KE splits a deep network into two parts: fit-hypothesis (blue) and reset-hypothesis (gray). KE re-initializes the reset-hypothesis when the network overfits, i.e., enters an inferior local minimum. After re-initialization, the network resumes training using gradient descent. Gradient descent evolves the knowledge inside the fit-hypothesis.

KE trains a network for multiple generations, each with e epochs. After each generation, KE re-initializes the reset-hypothesis, then trains the next generation as shown in the next figure.

After training a network for e epochs, KE reinitializes the reset-hypothesis. Then, KE trains the next generations iteratively.

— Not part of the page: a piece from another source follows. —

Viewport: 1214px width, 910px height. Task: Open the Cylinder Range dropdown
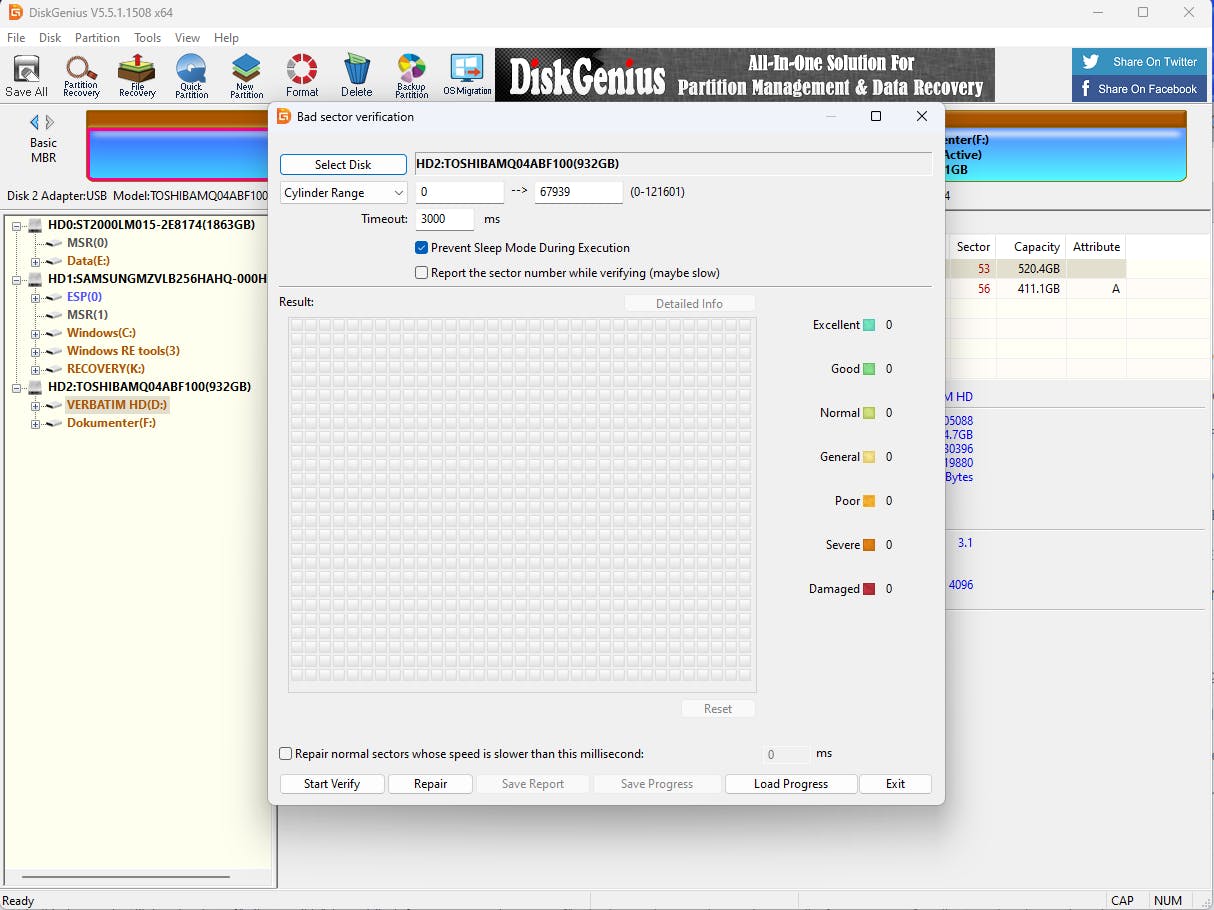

This simple idea reduces overfitting and boosts performance on small datasets. The next figure presents a quantitative evaluation using two small datasets: Flower102 and CUB200. The dashed-lines denote the cross-entropy performance on the two datasets, while the marked-curves show the knowledge evolution’s performance across generations. The 100-th generation achieves absolute 21% and 5% improvement margins over the Flower-102 and CUB-200 baselines, respectively.

Classification performance on Flower-102 (FLW) and CUB-200 (CUB) datasets trained on a randomly initialized ResNet18. The horizontal dashed lines denote a SOTA cross-entropy (CE) baseline [2]. The marked curves show KE’s performance across generations.

Interestingly, KE achieves these significant improvement margins at a lower inference cost. While typical pruning methods compress a network after training, KE learns a slim (pruned) network during training. KE evolves the fit-hypothesis’s knowledge till it matches the whole network’s knowledge. The next figure illustrates how the fit-hypothesis’s knowledge evolves as the number of generations increases. The red crossed-curve denotes the performance of the whole dense network, while the blue dotted-curve denotes the fit-hypothesis’s performance. After three generations (g=3), the fit-hypothesis (one part) achieves comparable performance to the dense network (two parts). Yet, this performance is achieved at a lower inference cost.

Quantitative classification evaluation using CUB-200 on VGG11-bn. The x-axis denotes the number of generations. The fit-hypothesis (blue dotted curve) achieves an inferior performance at g = 1, but its performance increases as the number of generations increases.

The next table highlights both the absolute accuracy improvement (green) and relative computational reduction (blue) achieved by KE. KE achieves significant improvement margins — up to an absolute 21% while reducing inference cost by a relative 73.5%.

Quantitative evaluation for KE using the number of both operations (G-Ops) and parameters (millions). Acc_g denotes the classification accuracy at the g-th generation. \triangle_ops denotes the relative reduction in the number of operations. \triangle_acc denotes the absolute accuracy improvement on top of the dense baseline N1.

While KE is proposed for small datasets, KE also supports large datasets (e.g., ImageNet). The next table evaluates KE on ImageNet using two architectures: ResNet34 and ResNet50. KE boosts the performance of both the dense network and the fit-hypothesis.

My Comments:

[S1] The paper is well-written and the authors released their code.

[S2] The paper presents a ton of experiments in both the manuscript and the paper appendix.

[W1] The paper focuses on convolutional neural networks. I wish the authors evaluated KE using graph convolution networks (GCNs). KE should have a big impact on GCNs because they are typically randomly initialized.

[W2] The paper achieves its best results on the Flower102 dataset. This is probably because Flower102 is both a small and a coarse-grained dataset. I wish there are more datasets with similar characteristics to confirm the efficiency of KE.

References

[1] Taha, A., Shrivastava, A., & Davis, L. S. Knowledge Evolution in Neural Networks. CVPR2021.

[2] Yun, S., Park, J., Lee, K., & Shin, J. Regularizing class-wise predictions via self-knowledge distillation. CVPR2020.